Though the code for multiple states (more than two) is written differently, the diagram of this state machine looks very similar:

 

The 2nd state machine diagram:

 macnine2.PNG

 

Points of Interest

There are few points to be mentioned:

  • The performance overhead of this framework:
    • Anyone can see that there are "several" extra code lines added.
    • However, according to Microsoft:
      • About 40 operations are used to create async state machine (microseconds).
      • This overhead is equivalent to or less than other async mechanisms (like TPL).
      • This can be a problem only when calling await many times in a tight loop.
    • In my opinion, The overhead is negligible compared to the benefit of freeing up the GUI thread (thus avoiding frozen user interfaces), while the code flow remains readable and unbroken.
  • Generated exception handling:
    • In the generated code we can see that all of the exceptions are caught.
    • The exceptions are stored in the builder and re-thrown by it at the end, producing the behavior we saw in part 1 of this article.
    • The builder also holds the results of the awaited task for later use.

Conclusion

 In this part we looked behind the scenes of the Async/Await mechanism.

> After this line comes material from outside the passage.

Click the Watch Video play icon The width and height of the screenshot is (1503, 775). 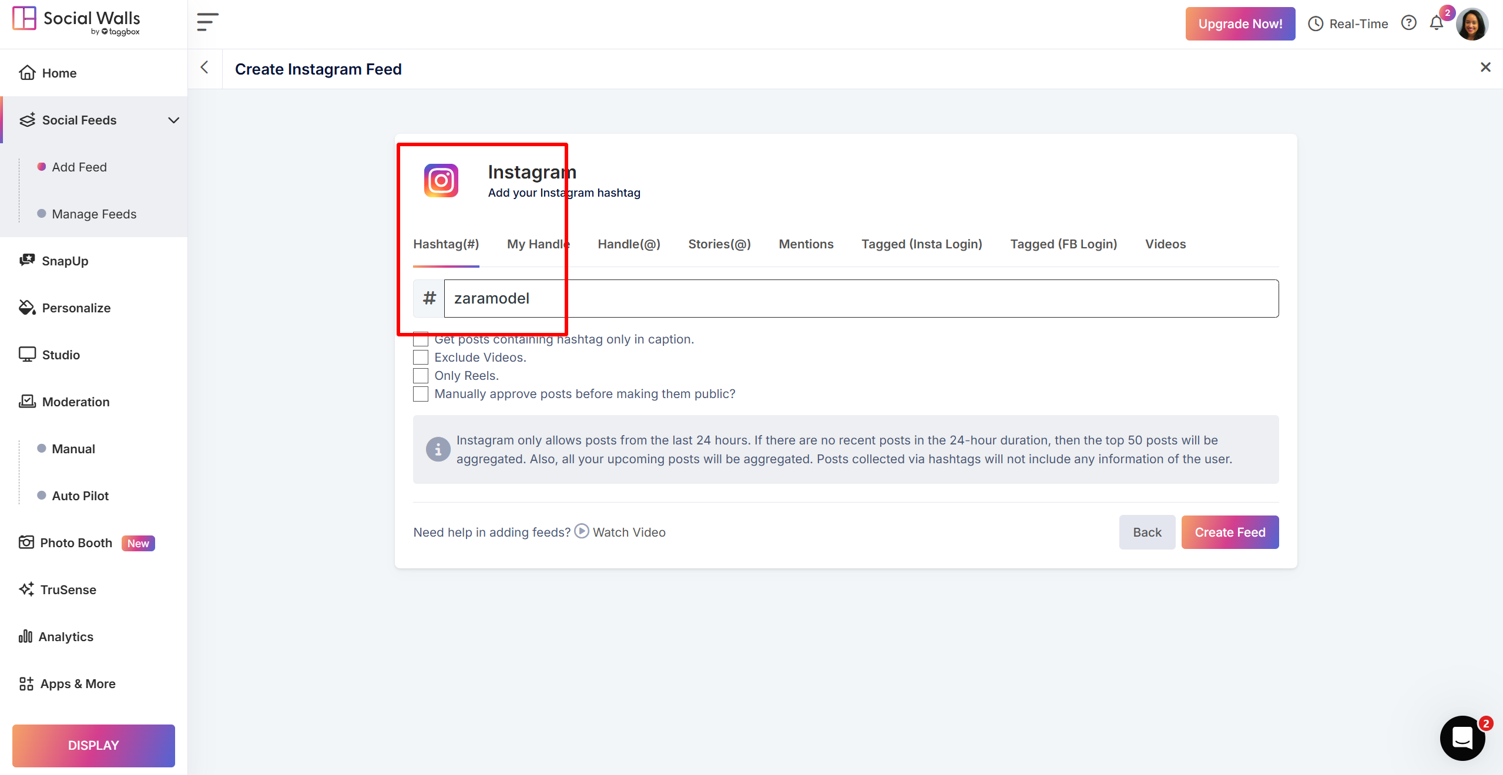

I hope this dispels some of the mystery around this API and paves the way for you to use it correctly with confidence.In this post we learned:

  • A state machine is generated for us when a function is marked as “async”
  • The inner structure and workings of the state machine
  • The state machine though not small in size, was optimized to minimize its performance penalty
    • Will remain as a struct in memory until moving to heap is required
    • Optimization for cases when call returns before await is needed
    • Optimization for cases with 2 fragments (different code)
    • Exceptions during the code are caught and held inside the builder object

I believe that in order to produce correct code, you need to know your framework inside out so you are ready for all its behaviors (not only the common ones). Therefore, when you do encounter strange behaviors, you know how to interpret them.